Appellate counsel did not challenge the denial of the motion for arrest of judgment on direct appeal. We affirmed. Castillo v. State, 170 So.3d 112 (Fla. 4th DCA 2015).

Analysis

Castillo timely filed this petition alleging ineffective assistance of appellate counsel. See Fla. R. App. P. 9.141(d)(5). Relief is warranted on such a petition where counsel’s omission “constitute[s] a serious error or substantial deficiency falling measurably outside the range of professionally acceptable performance” and the error “compromised the appellate process to such a degree as to undermine confidence in the correctness of the result.” Rutherford v. Moore, 774 So.2d 637, 643 (Fla. 2000) (quoting Thompson v. State, 759 So.2d 650, 660 (Fla. 2000)). We find that burden to be met in this case.

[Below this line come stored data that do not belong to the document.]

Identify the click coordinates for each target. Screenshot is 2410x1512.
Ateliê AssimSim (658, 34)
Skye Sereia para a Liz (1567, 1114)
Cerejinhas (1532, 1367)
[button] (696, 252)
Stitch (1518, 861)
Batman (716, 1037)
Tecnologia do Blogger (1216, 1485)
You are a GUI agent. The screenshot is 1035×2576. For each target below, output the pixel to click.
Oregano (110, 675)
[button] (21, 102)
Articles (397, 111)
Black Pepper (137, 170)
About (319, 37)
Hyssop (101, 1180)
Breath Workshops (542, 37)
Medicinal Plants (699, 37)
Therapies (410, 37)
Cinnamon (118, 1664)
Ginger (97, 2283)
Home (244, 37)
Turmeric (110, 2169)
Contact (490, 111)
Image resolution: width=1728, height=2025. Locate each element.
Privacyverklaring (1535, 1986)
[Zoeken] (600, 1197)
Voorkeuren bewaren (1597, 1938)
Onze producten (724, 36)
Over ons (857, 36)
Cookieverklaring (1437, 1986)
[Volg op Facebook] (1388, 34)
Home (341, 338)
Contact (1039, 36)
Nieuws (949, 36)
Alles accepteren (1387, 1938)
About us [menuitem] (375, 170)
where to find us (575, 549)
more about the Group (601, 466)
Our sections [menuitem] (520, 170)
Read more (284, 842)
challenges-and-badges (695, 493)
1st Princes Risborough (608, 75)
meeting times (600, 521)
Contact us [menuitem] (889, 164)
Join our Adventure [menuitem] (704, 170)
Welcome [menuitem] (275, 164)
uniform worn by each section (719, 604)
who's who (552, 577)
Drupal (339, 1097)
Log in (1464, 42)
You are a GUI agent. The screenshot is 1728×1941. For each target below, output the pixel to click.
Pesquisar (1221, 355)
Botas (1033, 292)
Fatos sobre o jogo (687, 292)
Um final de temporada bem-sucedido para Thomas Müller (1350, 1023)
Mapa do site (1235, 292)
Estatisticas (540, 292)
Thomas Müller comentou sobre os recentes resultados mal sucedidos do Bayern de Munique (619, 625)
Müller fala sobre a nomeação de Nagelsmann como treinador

To support the racketeering conviction alleged in this case, the State must prove (1) the defendant was associated with an enterprise, and (2) the defendant participated in the enterprise through a pattern of racketeering activity. See § 895.03(3), Fla. Stat. (2007). A “pattern of racketeering activity” is defined as personally engaging in at least two interrelated incidents of racketeering conduct, “provided at least one of such incidents occurred after the effective date of this act and that the last of such incidents occurred within 5 years after a prior incident of racketeering conduct.” § 895.02(4), Fla. Stat. (emphasis added); see also de la Osa v. State, 158 So.3d 712, 725-28 (Fla. 4th DCA 2015). Here, the State proved that Castillo engaged in two interrelated incidents of racketeering conduct, but they occurred more than five years apart, on July 9, 2000, and May 27, 2006.

Conclusion

As set forth above, appellate counsel was ineffective in failing to argue that the trial court erred in denying the motion for arrest, of judgment as to the racketeering conviction, and we thus grant a new appeal. Said appeal is to be limited to this issue.2

This opinion shall be filed with the lower tribunal and treated as the notice of belated appeal of the judgment and sentence. Upon receipt, the clerk of the lower court shall certify a copy of this opinion to this Court in accordance with Florida Rule of Appellate Procedure 9.040(g). The appeal shall proceed under a new case number, which shall be assigned upon receipt in this Court of the certified opinion. All time requirements of the Florida Rules of Appellate Procedure shall run from the date of this opinion. If petitioner qualifies for appointed counsel, the trial court shall appoint counsel to represent him on appeal.

Petition granted.

Damoorgian, Levine and Forst, JJ., concur.

. Under Florida law, in contrast to federal law, multiple crimes committed at the same time qualify as only one predicate incident. State v. Russo, 493 So.2d 504, 505 (Fla. 4th DCA 1986); see also State v. Lucas, 600 So.2d 1093, 1095-96 (Fla. 1992) (recognizing the Russo holding but distinguishing its applicability to the specific facts presented).

. We reject the State’s argument that the error was not preserved for appeal.